The unexpected problem here is that this doesn’t work as you might expect. Here the prefetches for popular_fans__favorite_book and popular_fans__followers will not be included in the original query, and you will end up with some N+1 queries for each of the attributes of popular_fans that you explictly tried to prefetch.

To fix this, you instead must bundle the prefetches into the Prefetch object like:

prefetch_related_objects(
  books, 
  'author',
  Prefetch(
    'fans',
    queryset=Fan.objects.filter(followers__gt=100).prefetch_related(
      'favorite_book',
      'followers',
    )
    to_attr='popular_fans'
  )
)

This will result in the queries we expected above, with one bulk query for each of the related object types.

As for exactly why the first approach doesn’t work, and why these two aren’t just equivalent, I’m not sure. This isn’t really documented anywhere I could easily find, and I haven’t dug into the source code yet to figure out why exactly this doesn’t work.

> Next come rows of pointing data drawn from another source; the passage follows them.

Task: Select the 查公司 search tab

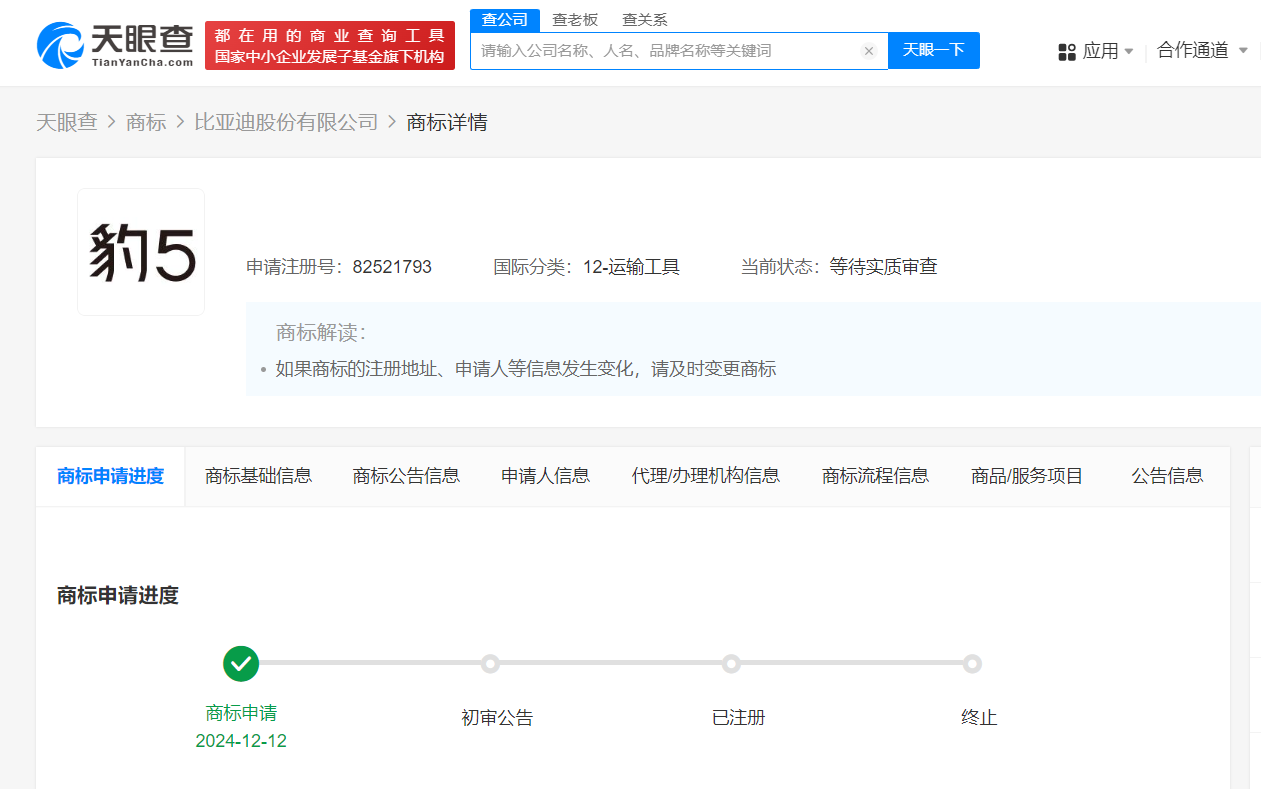Action: click(504, 20)
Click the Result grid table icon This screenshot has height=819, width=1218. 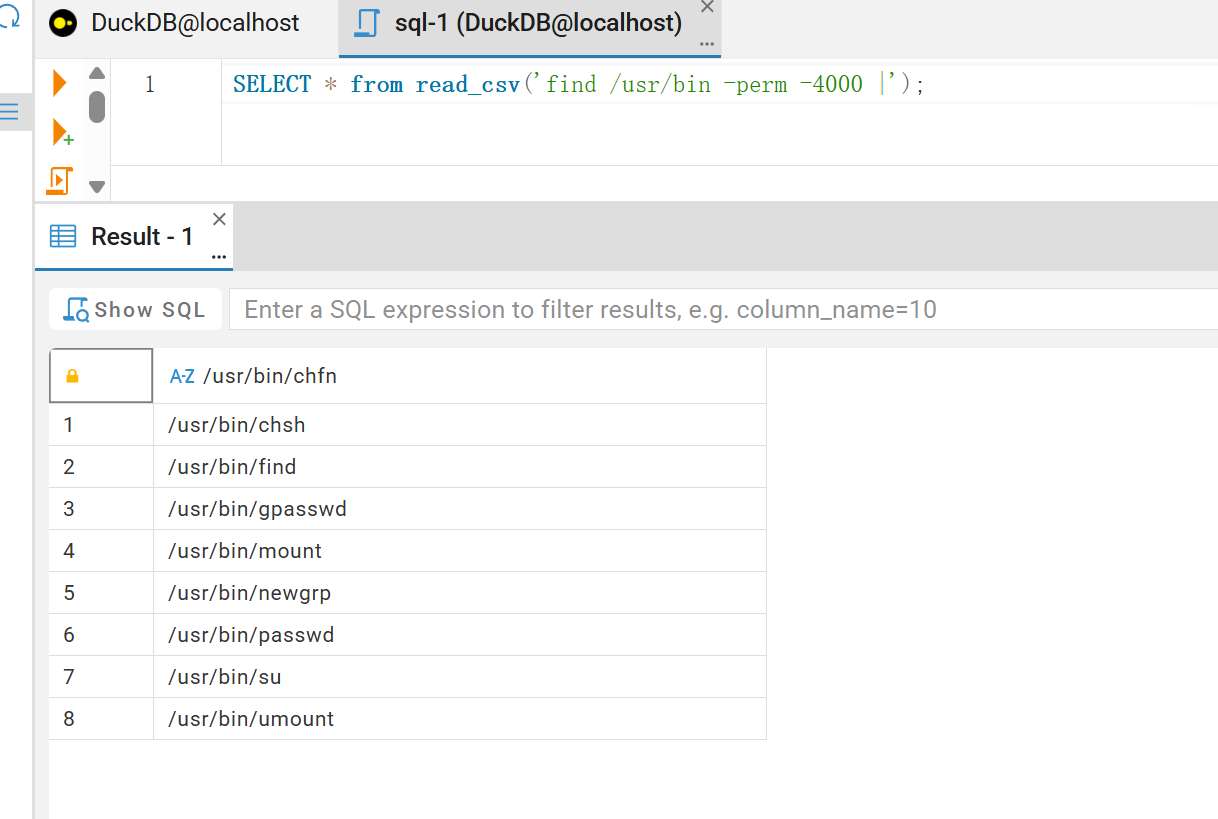point(63,236)
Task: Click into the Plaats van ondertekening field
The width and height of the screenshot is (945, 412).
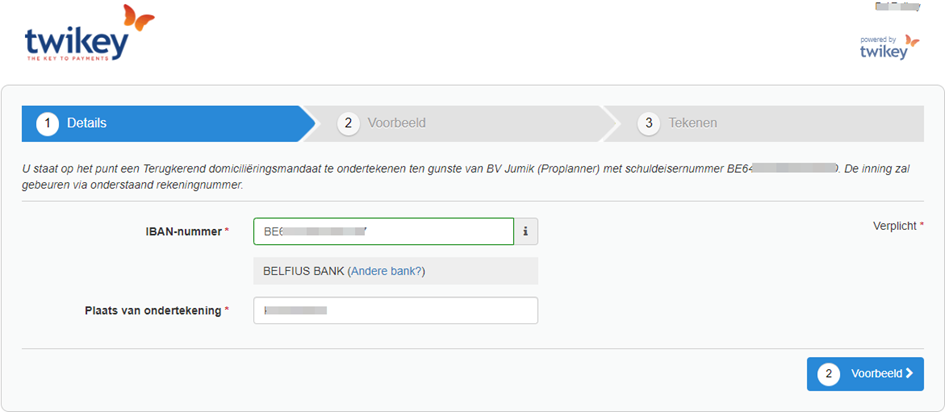Action: 395,310
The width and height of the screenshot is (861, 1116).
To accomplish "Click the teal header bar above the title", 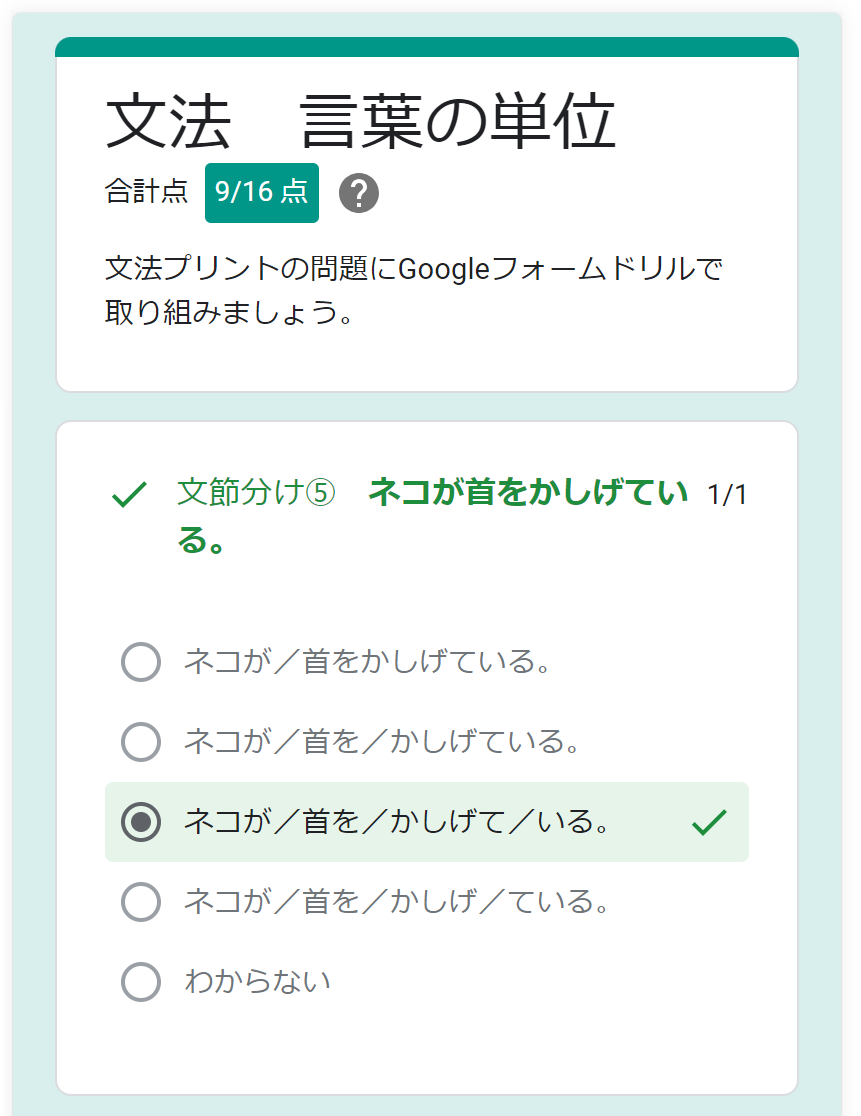I will pyautogui.click(x=427, y=47).
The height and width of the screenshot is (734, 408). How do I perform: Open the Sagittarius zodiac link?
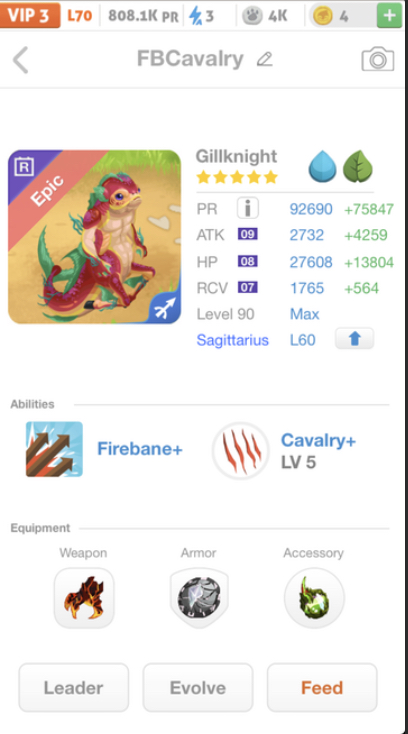pyautogui.click(x=233, y=340)
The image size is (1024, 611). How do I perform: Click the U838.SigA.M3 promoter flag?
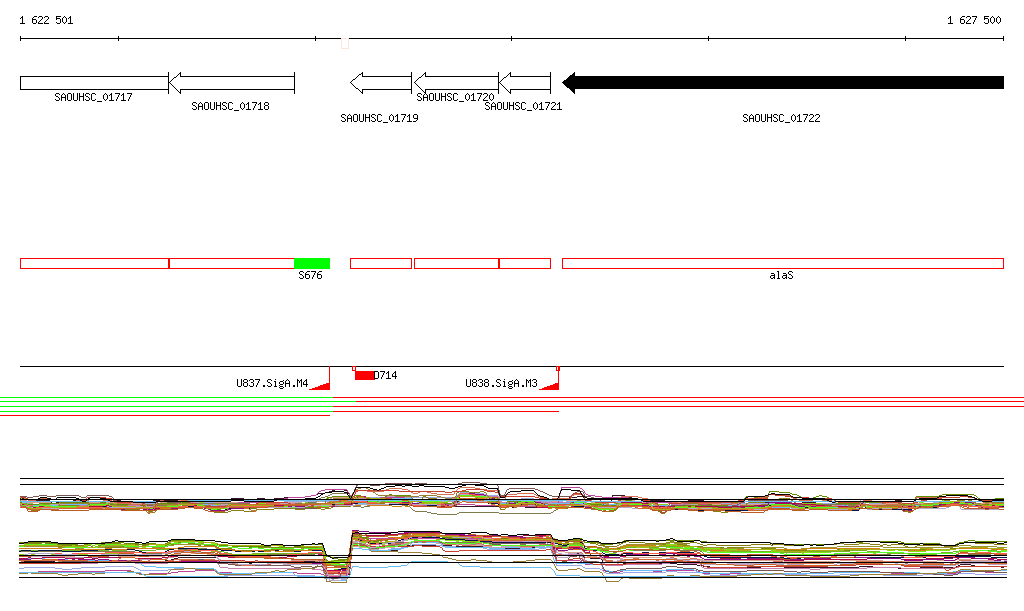pyautogui.click(x=549, y=379)
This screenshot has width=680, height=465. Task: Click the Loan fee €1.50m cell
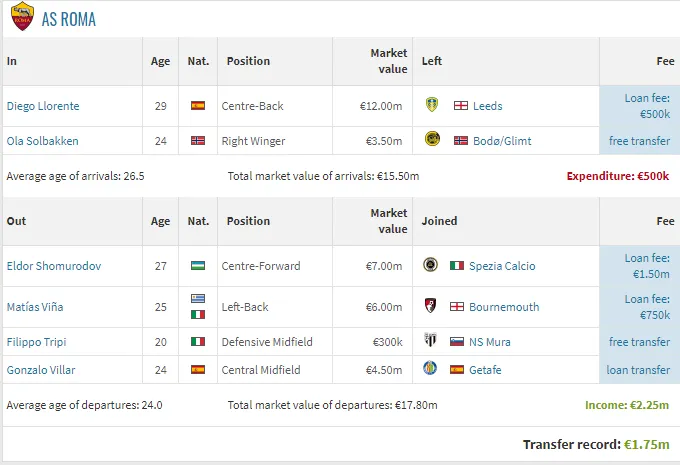click(639, 266)
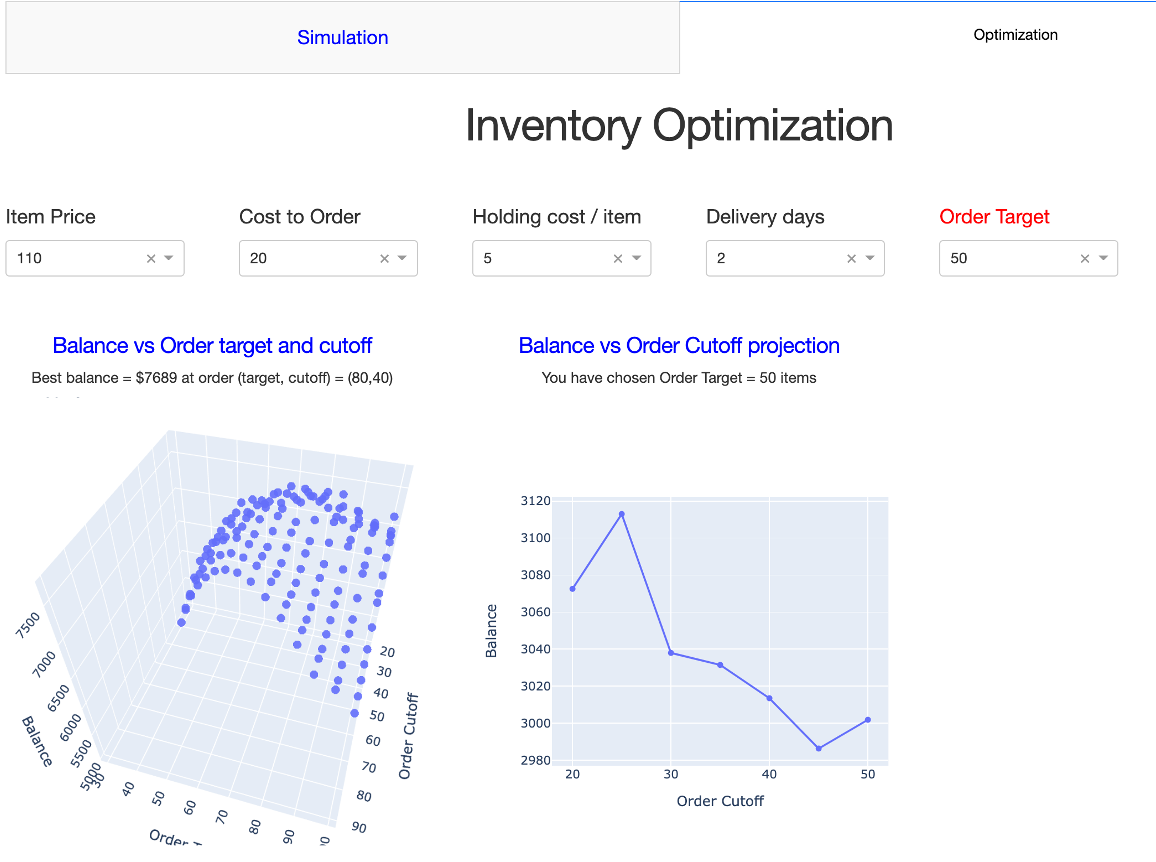Expand the Item Price dropdown arrow
The image size is (1156, 862).
(169, 258)
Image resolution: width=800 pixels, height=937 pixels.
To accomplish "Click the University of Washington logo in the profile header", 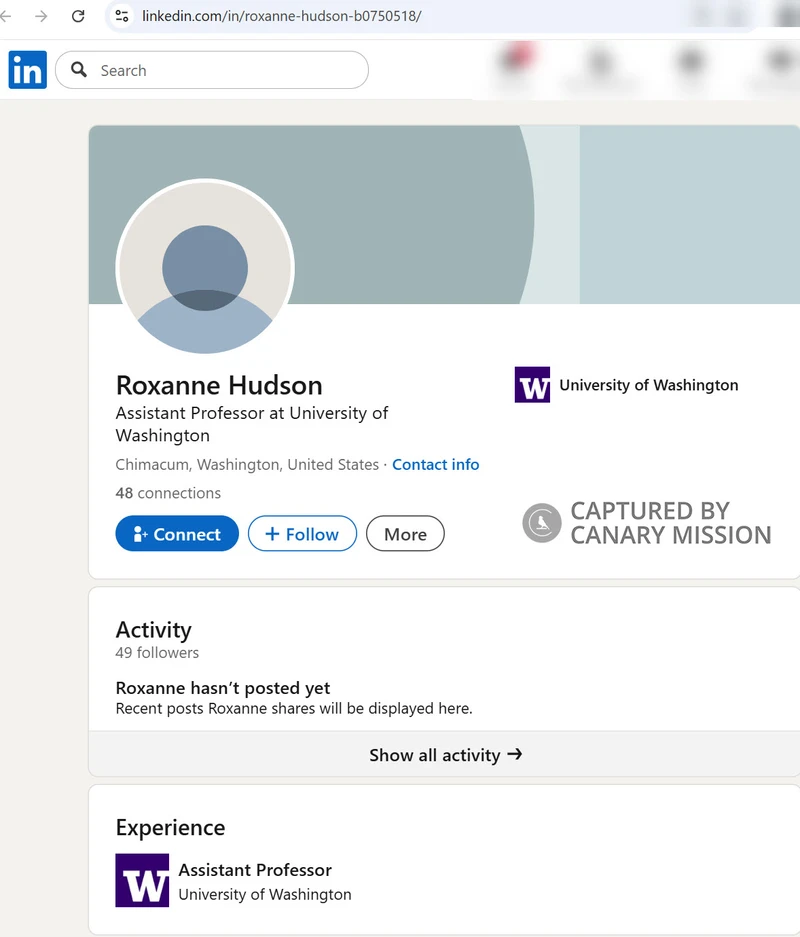I will tap(532, 385).
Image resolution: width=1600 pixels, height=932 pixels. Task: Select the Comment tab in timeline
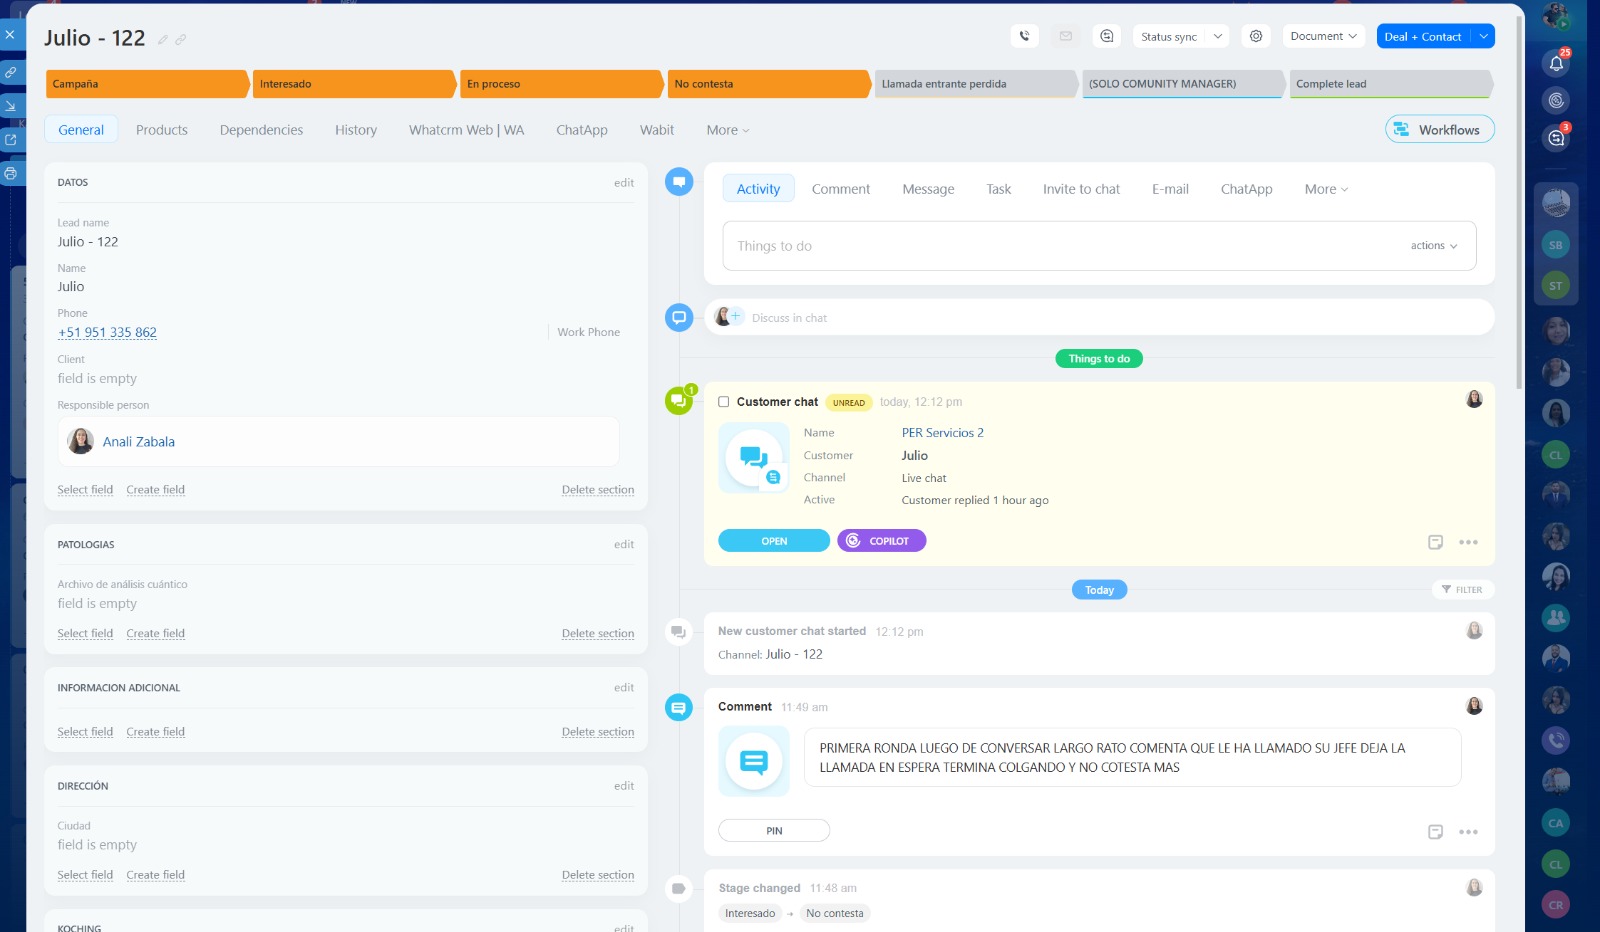[x=840, y=189]
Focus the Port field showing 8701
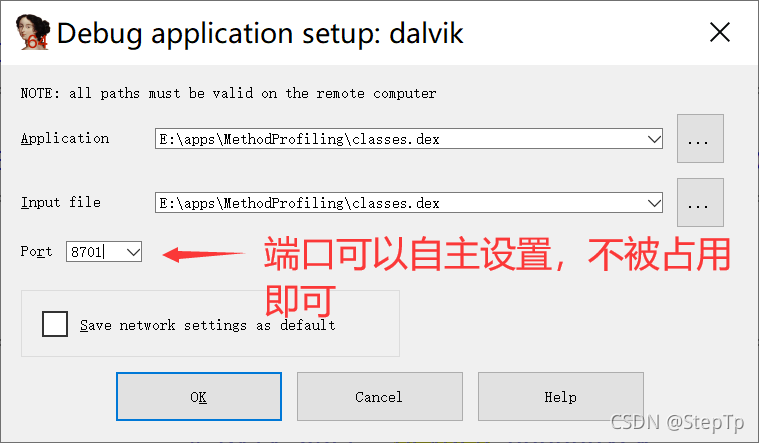The image size is (759, 443). [96, 252]
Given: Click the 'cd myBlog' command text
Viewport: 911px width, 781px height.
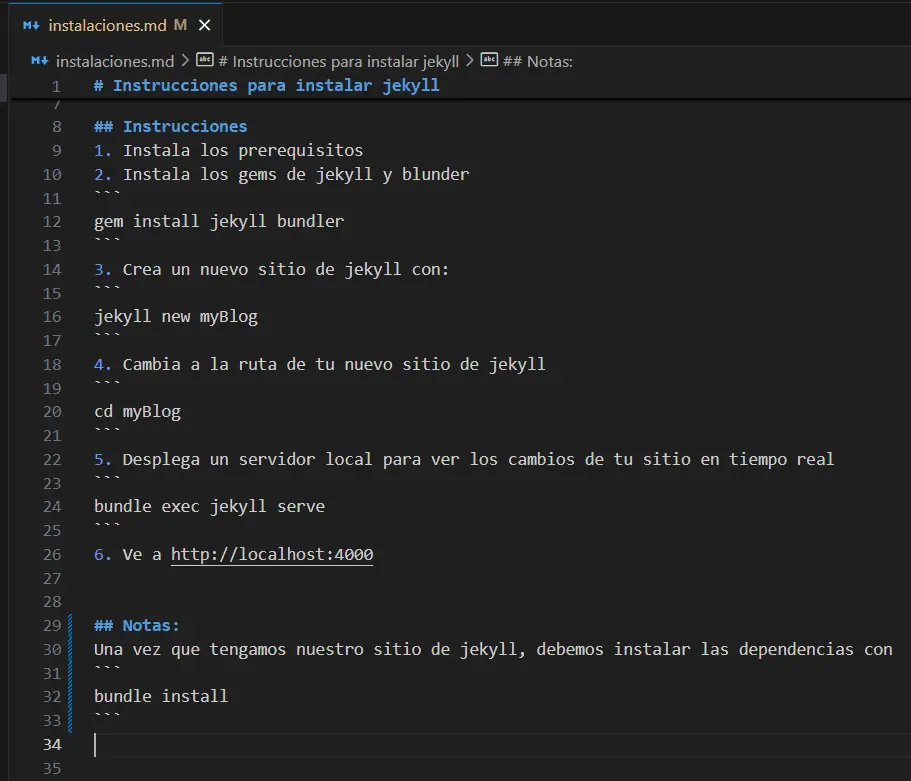Looking at the screenshot, I should (x=137, y=411).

To me this is a classic example of a place where the “helpful” ORM gets in the way and causes a couple of subtler and harder to debug and understand issues than the core problem it is solving. The better approach is probably to just write explicit SQL and rely only on an object mapper, rather than a full-blown ORM for querying so you can actually keep track of what is going on without subtle performance footguns.